When I studied the contact sheets I was surprise how much I gravitated to the ones that had a happy smiling expression and I really could not get excited about any of those where I had tried to put on a serious or sad expression. Perhaps it is hard to get a successful picture showing a serious expression when taking a sequence of selfies because however hard I tried these days’ selfies seem to be always associated with happy events.

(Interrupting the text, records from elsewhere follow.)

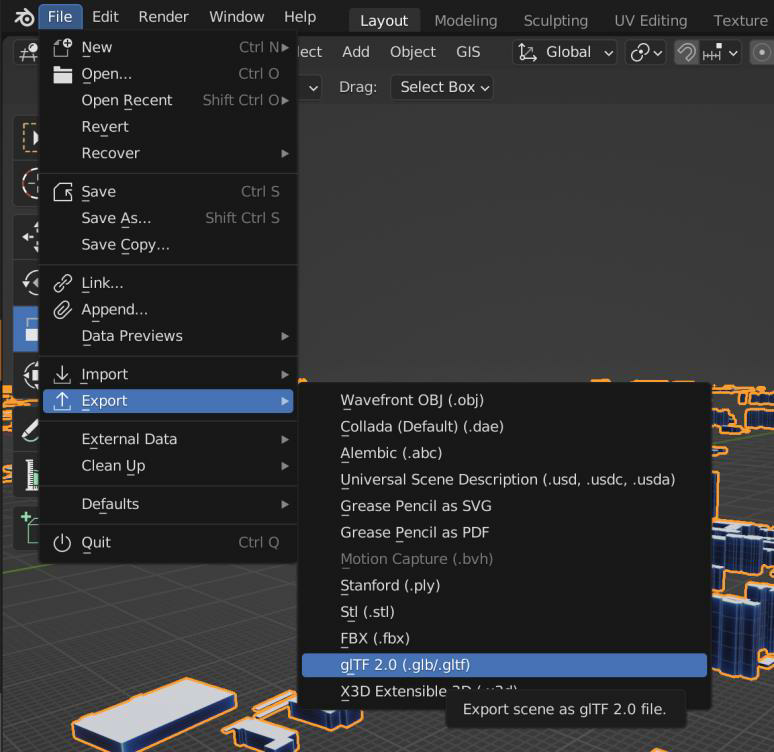Click the Quit power icon
This screenshot has height=752, width=774.
point(62,543)
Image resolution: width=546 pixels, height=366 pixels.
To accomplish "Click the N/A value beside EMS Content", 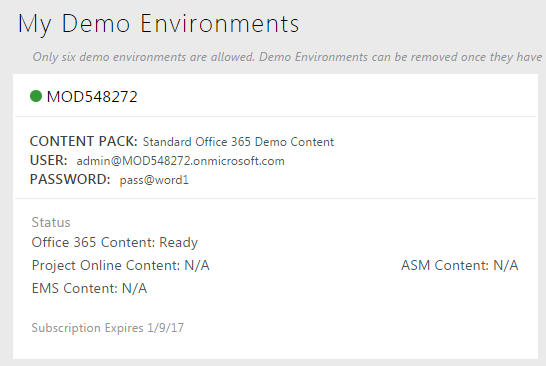I will pyautogui.click(x=135, y=288).
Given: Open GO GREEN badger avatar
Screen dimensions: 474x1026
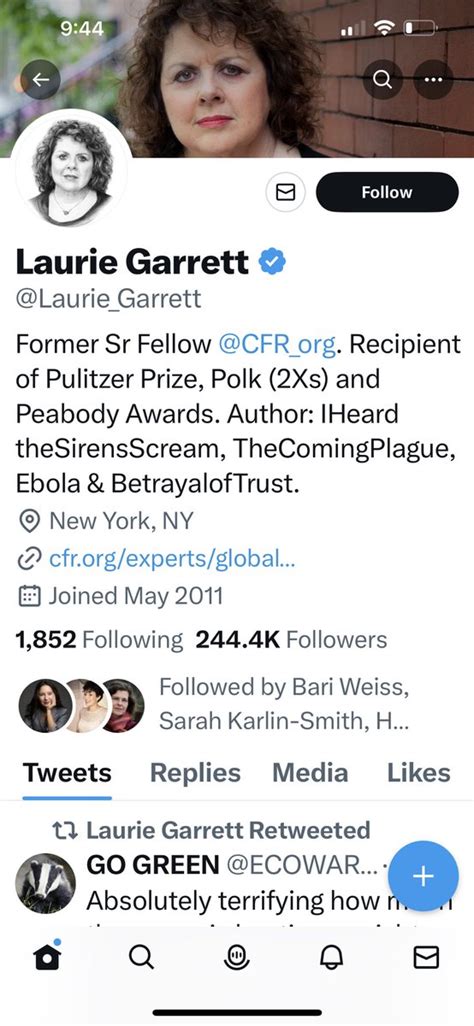Looking at the screenshot, I should point(45,883).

The main things I learnt a lot from studying these sequence of pictures; how much a relative small change in position of the head and body could make a huge difference in how I perceived the resulting picture. Also how hard is was to take a satisfactory self-portrait without a smiley expression

Focal length

To start this exercise I took two similar self-portraits at the maximum and minimum focal length of a 17-85mm zoom lens. I tried to ensure that my head was about the same size in each of the portraits and the pose was a similar as possible. I really failed on the second of these with the camera as close as it had to be for the 17mm portrait is was difficult control the pose because a small movement of my head made a huge difference to the final picture.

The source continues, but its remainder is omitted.